ASSIGNMENT:
Below, some lines carry pictures; leave those pictures out and retype exactly the lines from the one with "Given: Click the" through the one with "Task: Open the Facebook social icon".
** Opening MATERIAL SHOWN block **
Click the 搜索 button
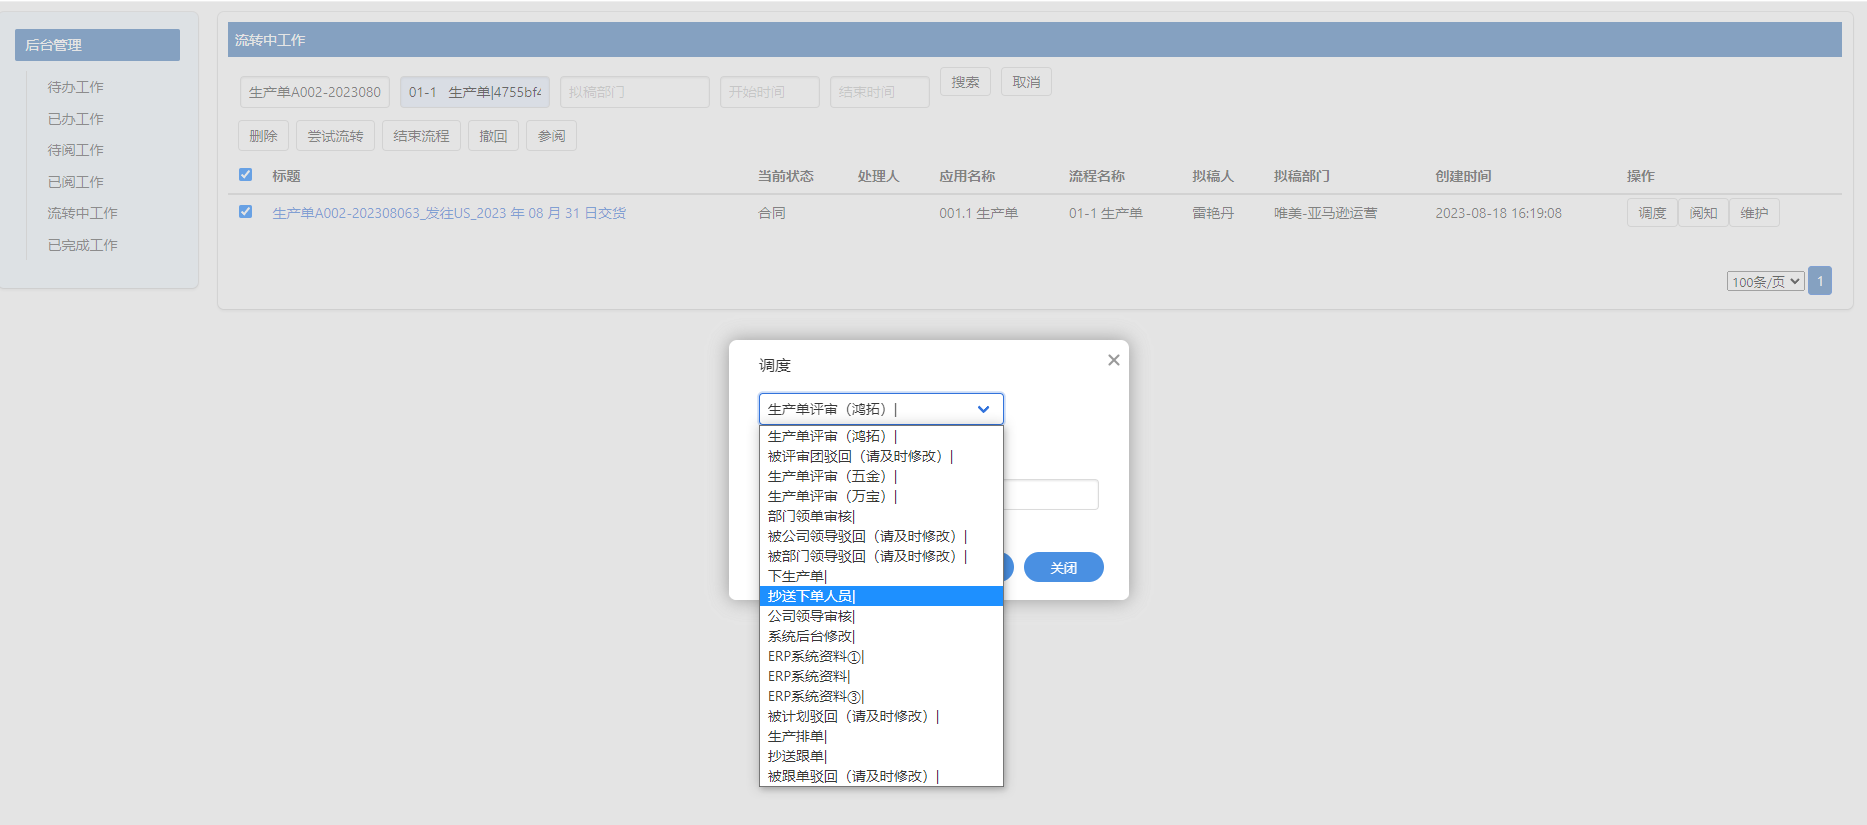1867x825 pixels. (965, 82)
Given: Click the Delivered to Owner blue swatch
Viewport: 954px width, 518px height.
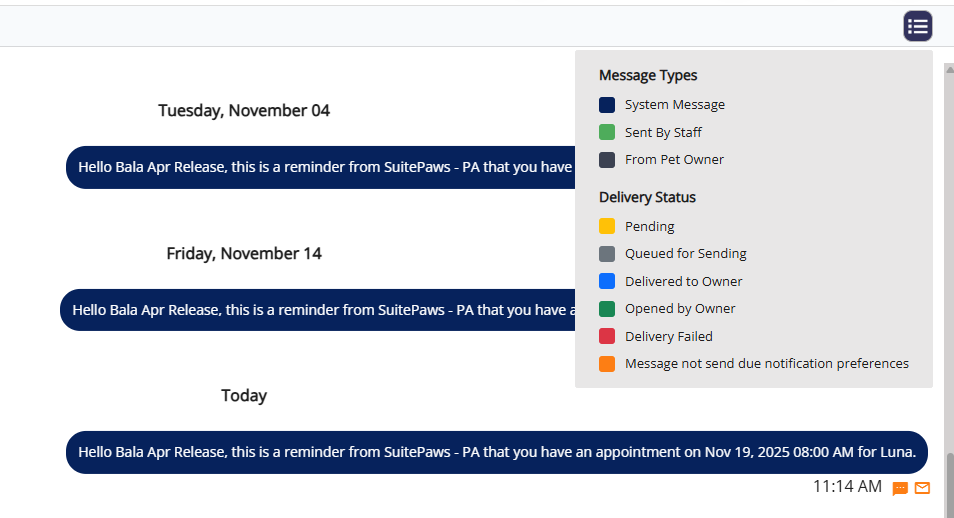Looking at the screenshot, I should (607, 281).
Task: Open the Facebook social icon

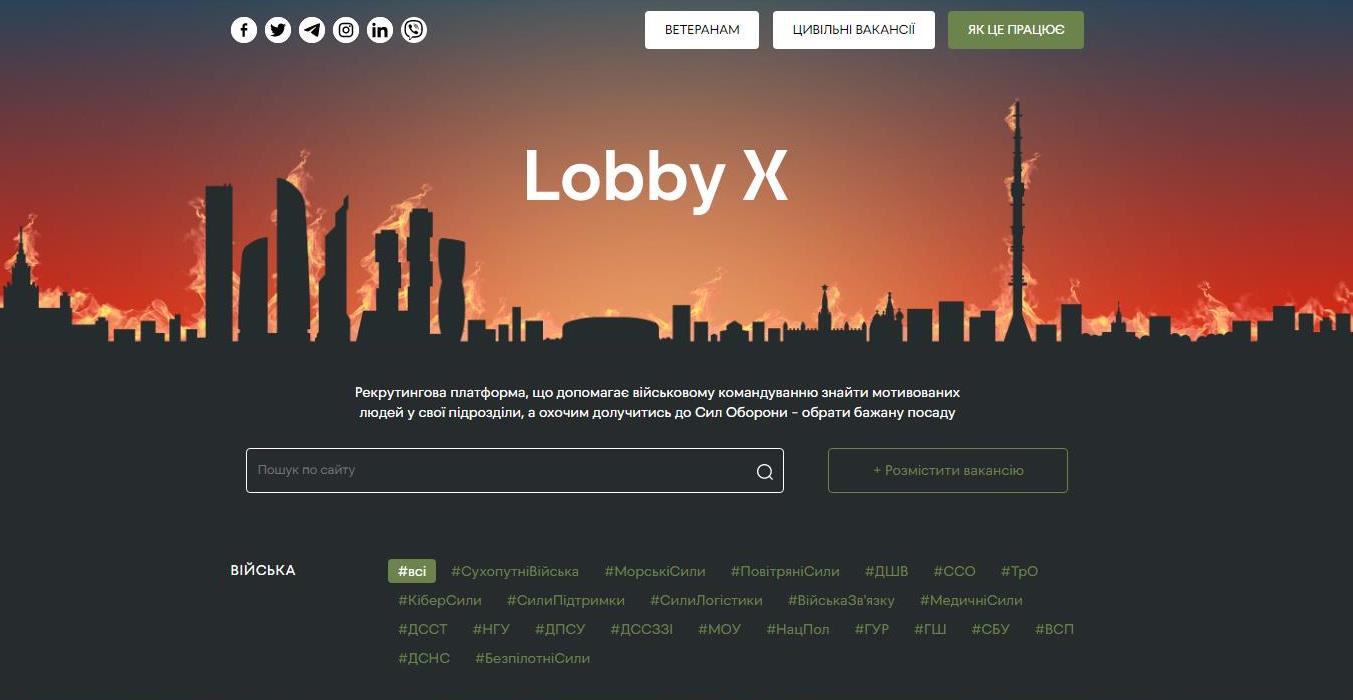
** Closing MATERIAL SHOWN block **
** Opening MATERIAL SHOWN block **
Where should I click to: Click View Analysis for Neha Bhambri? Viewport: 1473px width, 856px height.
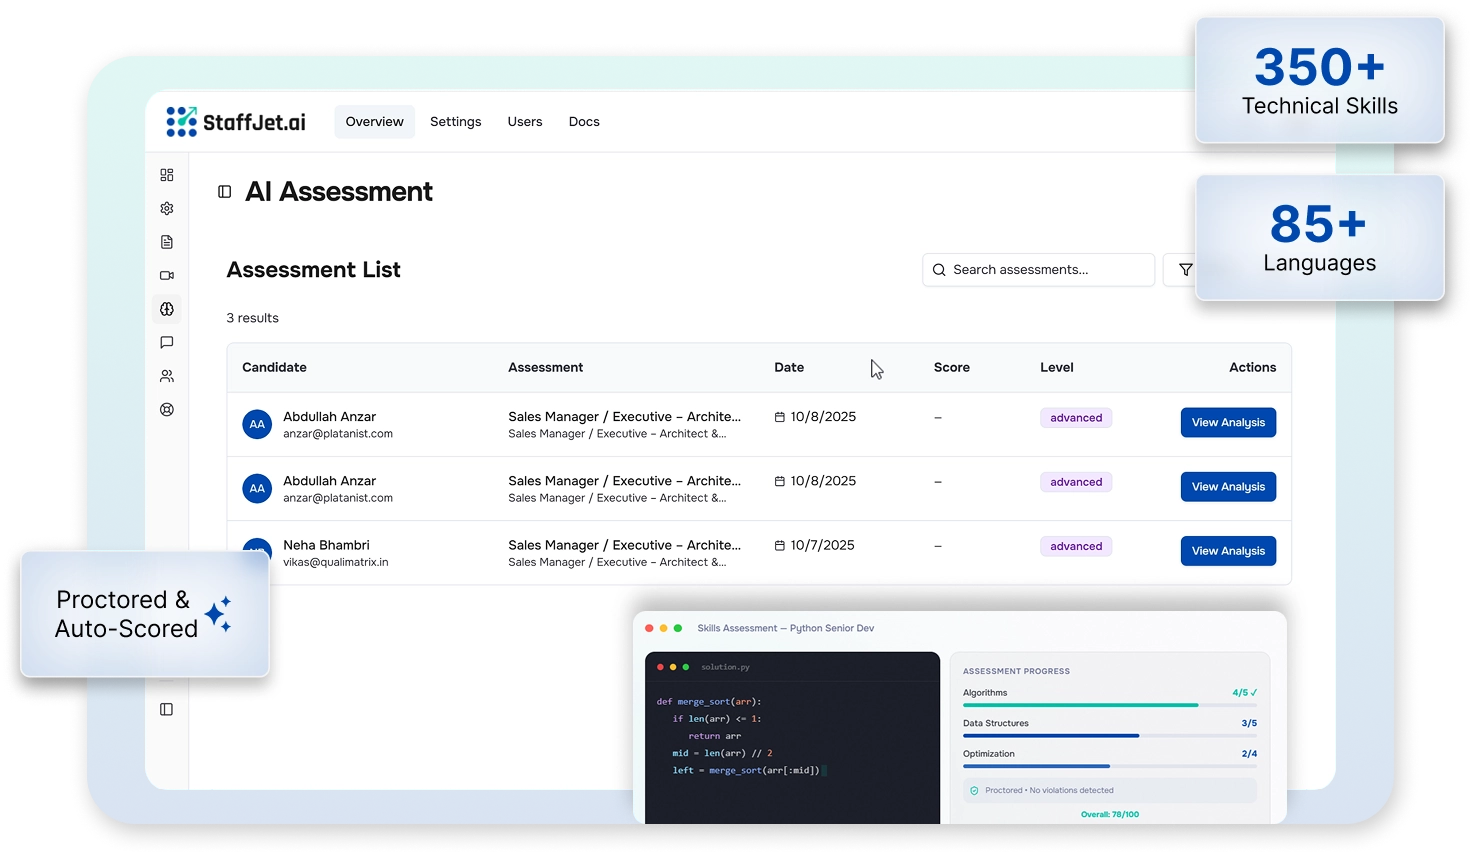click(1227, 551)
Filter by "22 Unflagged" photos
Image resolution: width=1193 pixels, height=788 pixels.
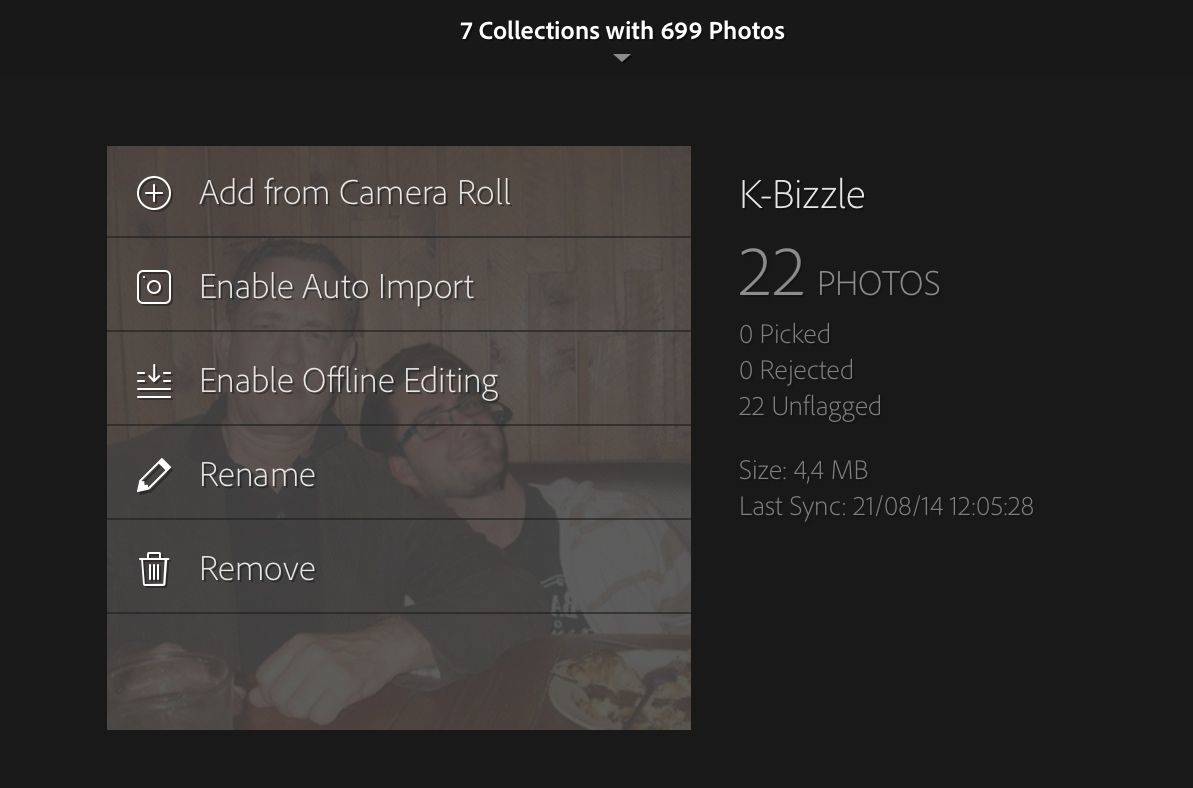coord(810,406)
** Closing MATERIAL SHOWN block **
WRITTEN RESPONSE:
Given: Click the Delivered to Owner blue swatch
Viewport: 954px width, 518px height.
Looking at the screenshot, I should (607, 281).
Task: Open the Facebook social icon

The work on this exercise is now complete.